ATROVENT HFA Inhalation Aerosol (42 mcg) was shown to be clinically comparable to ATROVENT Inhalation Aerosol CFC (42 mcg).

Figure 1 Day 1 and Day 85 (Primary Endpoint) Results

In this study, both Atrovent® HFA (ipratropium bromide HFA) Inhalation Aerosol and Atrovent® (ipratropium bromide) Inhalation Aerosol CFC formulations were equally effective in patients over 65 years of age and under 65 years of age.

The median time to improvement in pulmonary function (FEV₁ increase of 15% or more) was within approximately 15 minutes, reached a peak in 1-2 hours, and persisted for 2 to 4 hours in the majority of the patients. Improvements in Forced Vital Capacity (FVC) were also demonstrated.

The other study was a 12-week, randomized, double-blind, active-controlled clinical study in 174 adults with COPD, in which ATROVENT HFA Inhalation Aerosol 42 mcg (n=118) was compared to ATROVENT Inhalation Aerosol CFC 42 mcg (n=56). Safety and efficacy of HFA and CFC formulations were shown to be comparable.

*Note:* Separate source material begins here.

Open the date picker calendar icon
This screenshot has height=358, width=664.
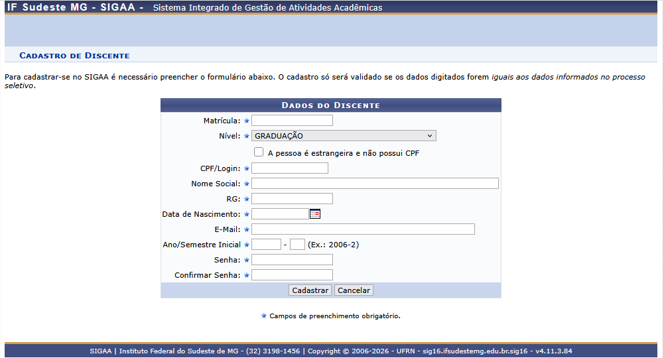[315, 213]
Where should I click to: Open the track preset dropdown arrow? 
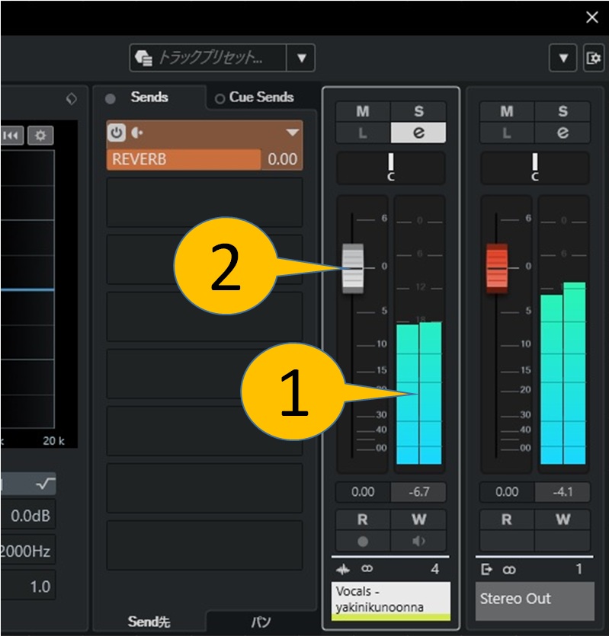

The bronchodilatory efficacy and comparability of Atrovent® HFA (ipratropium bromide HFA) Inhalation Aerosol vs. Atrovent® (ipratropium bromide) Inhalation Aerosol CFC were also studied in a one-year open-label safety and efficacy study in 456 COPD patients. The safety and efficacy of HFA and CFC formulations were shown to be comparable.